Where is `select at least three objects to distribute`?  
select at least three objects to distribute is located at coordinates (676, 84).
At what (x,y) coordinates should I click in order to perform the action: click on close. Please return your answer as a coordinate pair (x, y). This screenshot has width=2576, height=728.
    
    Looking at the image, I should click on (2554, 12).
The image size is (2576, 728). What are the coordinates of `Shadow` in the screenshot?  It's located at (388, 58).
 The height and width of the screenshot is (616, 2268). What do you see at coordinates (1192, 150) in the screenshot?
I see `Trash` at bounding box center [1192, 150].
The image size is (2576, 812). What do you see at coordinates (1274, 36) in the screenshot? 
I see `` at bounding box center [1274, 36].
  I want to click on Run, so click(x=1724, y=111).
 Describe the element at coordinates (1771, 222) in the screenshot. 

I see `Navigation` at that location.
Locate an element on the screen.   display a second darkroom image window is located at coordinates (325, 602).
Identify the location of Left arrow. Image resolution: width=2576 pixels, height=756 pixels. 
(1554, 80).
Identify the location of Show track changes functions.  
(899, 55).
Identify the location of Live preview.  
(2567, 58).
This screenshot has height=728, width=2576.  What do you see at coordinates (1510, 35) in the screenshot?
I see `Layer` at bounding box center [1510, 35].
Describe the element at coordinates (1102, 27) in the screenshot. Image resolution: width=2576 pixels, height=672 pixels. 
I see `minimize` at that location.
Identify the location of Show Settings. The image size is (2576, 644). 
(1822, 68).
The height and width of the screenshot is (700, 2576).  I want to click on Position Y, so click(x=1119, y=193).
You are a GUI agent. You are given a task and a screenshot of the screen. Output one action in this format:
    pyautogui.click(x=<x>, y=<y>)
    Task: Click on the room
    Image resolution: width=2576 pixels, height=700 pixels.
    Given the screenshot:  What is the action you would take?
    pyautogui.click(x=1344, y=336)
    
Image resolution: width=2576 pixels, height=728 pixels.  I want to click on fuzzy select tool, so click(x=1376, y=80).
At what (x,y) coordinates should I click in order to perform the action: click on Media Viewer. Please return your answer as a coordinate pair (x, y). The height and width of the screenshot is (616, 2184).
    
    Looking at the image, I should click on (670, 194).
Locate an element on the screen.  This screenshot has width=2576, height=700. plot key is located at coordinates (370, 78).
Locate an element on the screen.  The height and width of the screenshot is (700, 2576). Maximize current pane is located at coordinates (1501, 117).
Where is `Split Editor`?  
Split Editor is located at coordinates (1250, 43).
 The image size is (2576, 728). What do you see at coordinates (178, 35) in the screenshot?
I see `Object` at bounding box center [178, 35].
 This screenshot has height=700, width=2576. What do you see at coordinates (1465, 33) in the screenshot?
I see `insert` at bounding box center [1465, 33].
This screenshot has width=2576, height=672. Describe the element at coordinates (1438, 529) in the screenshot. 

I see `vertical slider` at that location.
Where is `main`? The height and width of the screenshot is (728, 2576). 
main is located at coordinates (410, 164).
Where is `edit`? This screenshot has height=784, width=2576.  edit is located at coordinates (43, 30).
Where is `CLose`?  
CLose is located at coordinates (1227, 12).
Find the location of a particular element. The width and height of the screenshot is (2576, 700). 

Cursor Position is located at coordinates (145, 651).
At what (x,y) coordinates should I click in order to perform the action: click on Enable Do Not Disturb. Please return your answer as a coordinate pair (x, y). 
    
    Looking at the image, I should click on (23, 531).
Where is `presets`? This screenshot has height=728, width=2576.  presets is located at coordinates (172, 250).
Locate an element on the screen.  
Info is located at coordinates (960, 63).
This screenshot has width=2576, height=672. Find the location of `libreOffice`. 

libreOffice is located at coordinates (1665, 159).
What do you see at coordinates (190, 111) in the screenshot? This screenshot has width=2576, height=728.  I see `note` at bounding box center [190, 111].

TASK OBJECTIVE:
Return each line of the entries above that contains the string "distribute". Case counts.

CORRECT OUTPUT:
Where is `select at least three objects to distribute`?  
select at least three objects to distribute is located at coordinates (676, 84).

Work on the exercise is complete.